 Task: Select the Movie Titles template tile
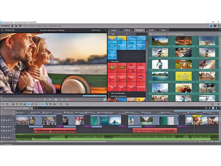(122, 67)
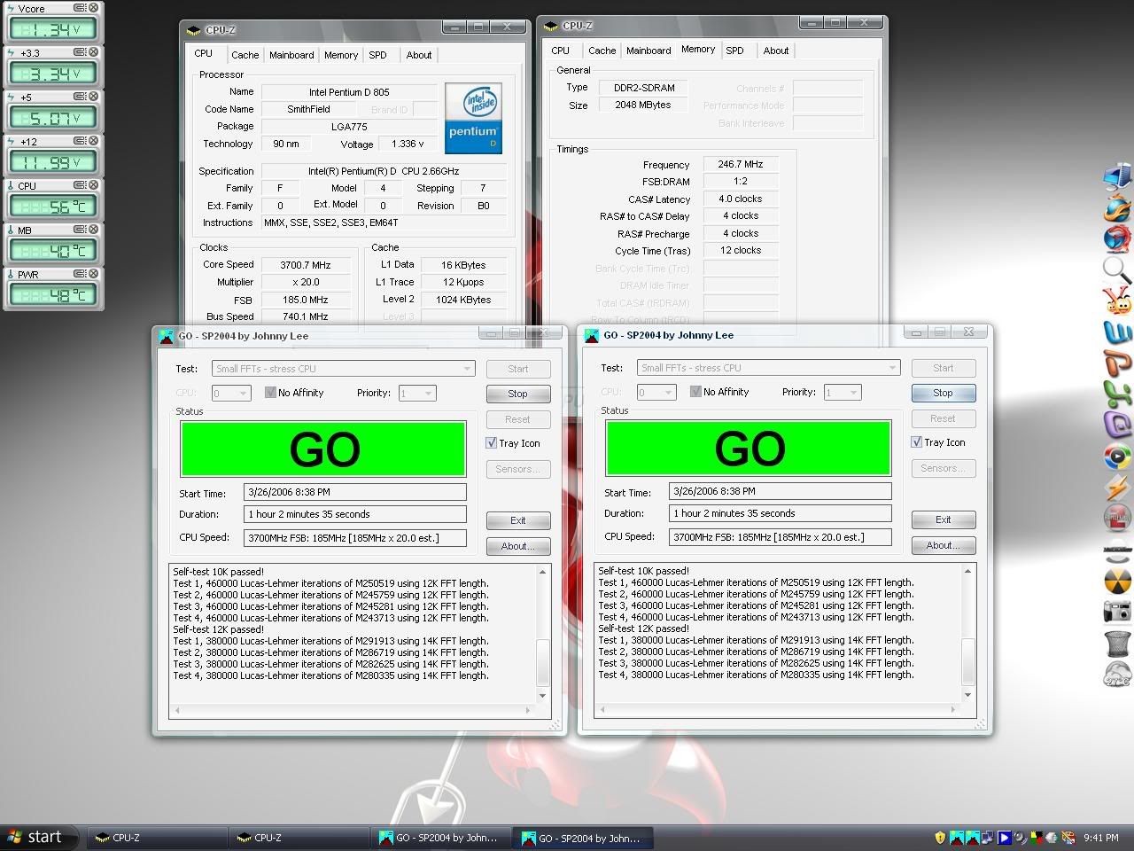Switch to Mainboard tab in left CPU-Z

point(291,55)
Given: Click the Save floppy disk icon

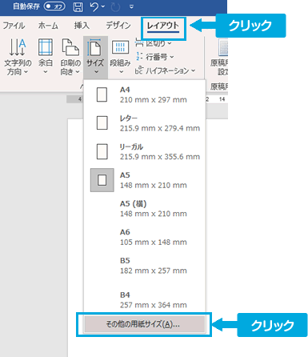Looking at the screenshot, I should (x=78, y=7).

#####

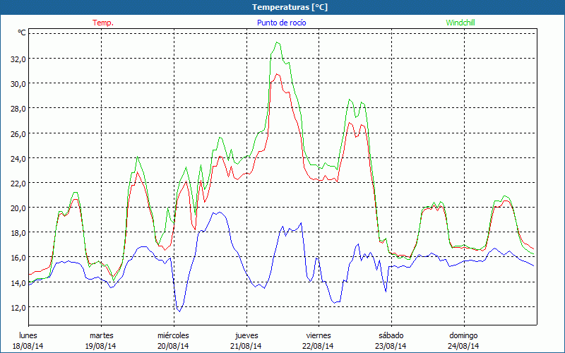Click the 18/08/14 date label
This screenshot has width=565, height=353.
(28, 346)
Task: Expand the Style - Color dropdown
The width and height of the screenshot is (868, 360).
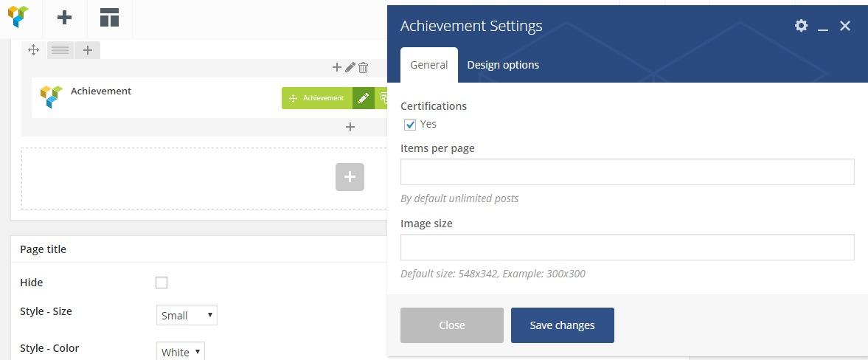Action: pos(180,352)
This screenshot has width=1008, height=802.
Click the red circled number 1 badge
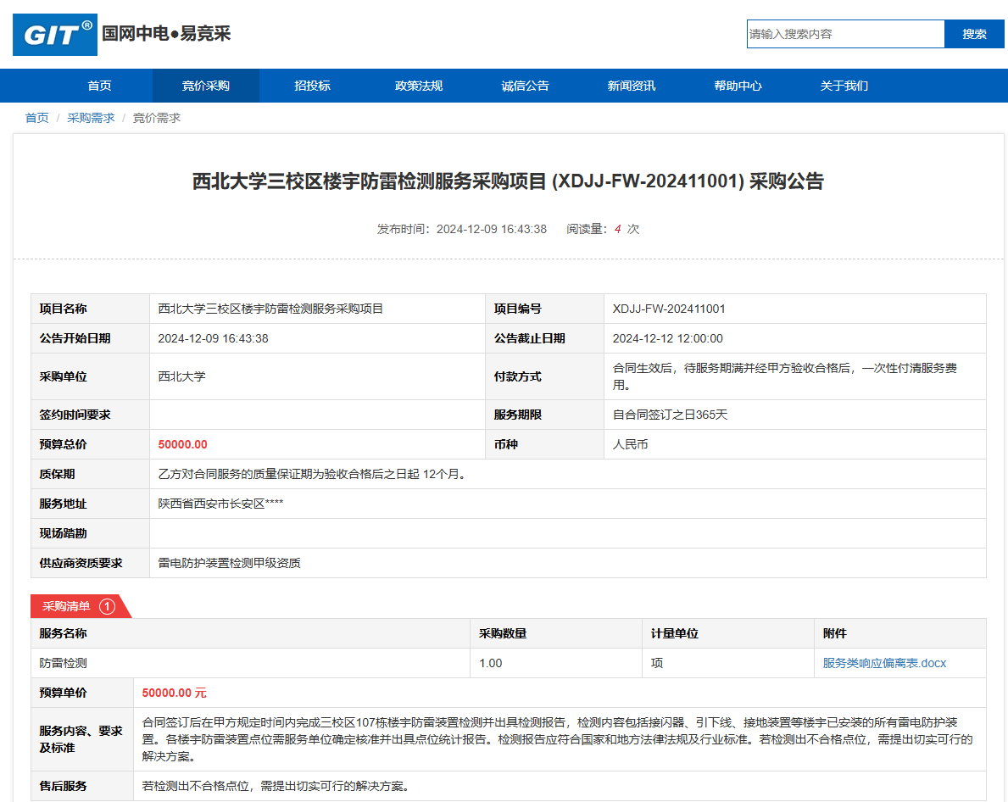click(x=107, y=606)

#####

## Work instructions
Render the part that opens with the line containing "Task: Expand the Style - Color dropdown" and closes with the line containing "click(x=107, y=606)", both lines included, as a numbered list. Skip blank lines and leave out the pictures.

## Response
1. Task: Expand the Style - Color dropdown
2. The width and height of the screenshot is (868, 360).
3. Action: pos(180,352)
4. This screenshot has width=1008, height=802.
5. Click the red circled number 1 badge
6. click(x=107, y=606)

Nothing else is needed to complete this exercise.